Affinity maturation (AM) of B cells through somatic hypermutations (SHMs) enables the immune system to evolve to recognize diverse pathogens. The accumulation of SHMs leads to the formation of clonal lineages of antibody-secreting b cells that have evolved from a common naïve B cell. Advances in high-throughput sequencing have enabled deep scans of B cell receptor repertoires, paving the way for reconstructing clonal trees. However, it is not clear if clonal trees, which capture microevolutionary time scales, can be reconstructed using traditional phylogenetic reconstruction methods with adequate accuracy. In fact, several clonal tree reconstruction methods have been developed to fix supposed shortcomings of phylogenetic methods. Nevertheless, no consensus has been reached regarding the relative accuracy of these methods, partially because evaluation is challenging. Benchmarking the performance of existing methods and developing better methods would both benefit from realistic models of clonal lineage evolution specifically designed for emulating B cell evolution. In this paper, we propose a model for modeling B cell clonal lineage evolution and use this model to benchmark several existing clonal tree reconstruction methods. Our model, designed to be extensible, has several features: by evolving the clonal tree and sequences simultaneously, it allows modeling selective pressure due to changes in affinity binding; it enables scalable simulations of large numbers of cells; it enables several rounds of infection by an evolving pathogen; and, it models building of memory. In addition, we also suggest a set of metrics for comparing clonal trees and measuring their properties. Our results show that while maximum likelihood phylogenetic reconstruction methods can fail to capture key features of clonal tree expansion if applied naively, a simple post-processing of their results, where short branches are contracted, leads to inferences that are better than alternative methods.

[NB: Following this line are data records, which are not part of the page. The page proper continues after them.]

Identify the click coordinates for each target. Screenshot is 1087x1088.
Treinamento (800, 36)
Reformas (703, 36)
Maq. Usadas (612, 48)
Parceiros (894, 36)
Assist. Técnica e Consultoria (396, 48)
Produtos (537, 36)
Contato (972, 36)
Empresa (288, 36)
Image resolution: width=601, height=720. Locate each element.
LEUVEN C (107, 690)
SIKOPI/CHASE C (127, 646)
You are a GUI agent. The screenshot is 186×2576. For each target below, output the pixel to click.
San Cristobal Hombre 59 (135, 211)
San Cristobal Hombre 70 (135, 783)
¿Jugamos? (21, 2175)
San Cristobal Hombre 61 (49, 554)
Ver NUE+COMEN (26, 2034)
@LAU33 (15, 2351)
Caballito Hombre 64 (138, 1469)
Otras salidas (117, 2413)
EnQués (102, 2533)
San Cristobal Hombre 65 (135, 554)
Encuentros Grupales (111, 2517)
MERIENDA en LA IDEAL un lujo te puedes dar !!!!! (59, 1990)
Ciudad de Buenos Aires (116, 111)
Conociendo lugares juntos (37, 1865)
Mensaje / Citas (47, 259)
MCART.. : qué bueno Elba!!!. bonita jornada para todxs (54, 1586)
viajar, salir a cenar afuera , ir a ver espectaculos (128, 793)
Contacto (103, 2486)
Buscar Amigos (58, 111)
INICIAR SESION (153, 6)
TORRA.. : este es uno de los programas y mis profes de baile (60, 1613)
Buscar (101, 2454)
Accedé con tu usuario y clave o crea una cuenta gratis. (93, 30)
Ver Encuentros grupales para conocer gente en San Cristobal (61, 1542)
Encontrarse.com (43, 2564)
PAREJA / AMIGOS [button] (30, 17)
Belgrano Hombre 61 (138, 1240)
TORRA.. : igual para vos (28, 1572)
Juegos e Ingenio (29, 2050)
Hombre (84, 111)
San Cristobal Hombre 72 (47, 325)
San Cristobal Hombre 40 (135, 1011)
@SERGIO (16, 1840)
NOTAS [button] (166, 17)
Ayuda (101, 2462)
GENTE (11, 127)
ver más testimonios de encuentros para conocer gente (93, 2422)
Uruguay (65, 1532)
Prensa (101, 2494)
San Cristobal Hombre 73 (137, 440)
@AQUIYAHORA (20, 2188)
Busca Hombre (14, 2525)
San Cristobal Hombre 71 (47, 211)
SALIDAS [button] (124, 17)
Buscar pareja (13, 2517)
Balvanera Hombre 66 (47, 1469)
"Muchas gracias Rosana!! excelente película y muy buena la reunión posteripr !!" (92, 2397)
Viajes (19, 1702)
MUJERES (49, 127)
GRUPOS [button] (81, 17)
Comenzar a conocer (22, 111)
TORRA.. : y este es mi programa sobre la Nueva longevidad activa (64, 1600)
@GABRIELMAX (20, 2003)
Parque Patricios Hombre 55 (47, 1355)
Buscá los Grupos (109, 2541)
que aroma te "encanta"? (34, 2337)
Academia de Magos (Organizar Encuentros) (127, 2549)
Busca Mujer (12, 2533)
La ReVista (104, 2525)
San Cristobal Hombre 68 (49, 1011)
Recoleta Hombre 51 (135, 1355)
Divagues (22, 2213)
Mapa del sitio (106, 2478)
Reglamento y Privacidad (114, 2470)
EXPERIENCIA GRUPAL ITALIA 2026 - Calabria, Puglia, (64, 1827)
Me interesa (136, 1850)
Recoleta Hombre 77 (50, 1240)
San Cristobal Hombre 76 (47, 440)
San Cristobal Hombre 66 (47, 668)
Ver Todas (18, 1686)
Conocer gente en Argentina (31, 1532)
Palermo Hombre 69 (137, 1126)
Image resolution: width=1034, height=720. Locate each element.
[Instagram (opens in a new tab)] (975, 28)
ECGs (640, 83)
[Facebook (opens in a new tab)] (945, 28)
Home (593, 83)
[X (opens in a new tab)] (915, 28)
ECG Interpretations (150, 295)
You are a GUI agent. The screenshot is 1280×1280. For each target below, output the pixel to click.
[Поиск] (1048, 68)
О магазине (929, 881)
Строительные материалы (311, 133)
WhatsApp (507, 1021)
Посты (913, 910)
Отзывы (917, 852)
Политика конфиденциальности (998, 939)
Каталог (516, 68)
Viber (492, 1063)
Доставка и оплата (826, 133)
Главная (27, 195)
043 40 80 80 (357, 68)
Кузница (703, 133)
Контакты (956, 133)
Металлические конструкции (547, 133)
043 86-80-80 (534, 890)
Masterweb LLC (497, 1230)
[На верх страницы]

The data was created using the simulation method DimSIM. As described in the paper, the analyses includes two sets of simulations, one based on real target antibodies (SARS-Cov2) and the other based on flu. 

SARS-CoV2 simulations had 3-5 rounds with 50 replicates. For targets, we first selected all heavy chain sequences of human antibodies with IGHV1-58 and IGHJ3 from the Coronavirus Antibody Database that neutralize some variants of SARS-CoV2 and have 16 amino acids in their CDR3. Per upload date, we chose the antibody that neutralizes the most variants of SARS-CoV2 resulting in 14 sequences. We then randomly chose targets among them. The infection start date was set to be the upload date. Each round of infections is set to last 50 days. At the end of simulations, we sample ς = 50, 100, 200, 500 antibody-coding nucleotide sequences from the last round of infection and built the clonal tree. 

For flu simulations, we performed several simulations with r = 56 rounds of flu, using sequences of hemagglutinin (HA) protein. We used the NCBI Influenza Virus Resource which includes HA sequences from influenza B virus. We selected 59 HA sequences belonging to flu infections in Hong Kong among which 56 had the same length (584 aa). These were used to find the targets using and evolutionary approach described in the paper. We set up four experiments, varying one or two parameters in each experiment and setting the remaining ones to default values. Details of these conditions are given in Tables 1 and 3 of the paper.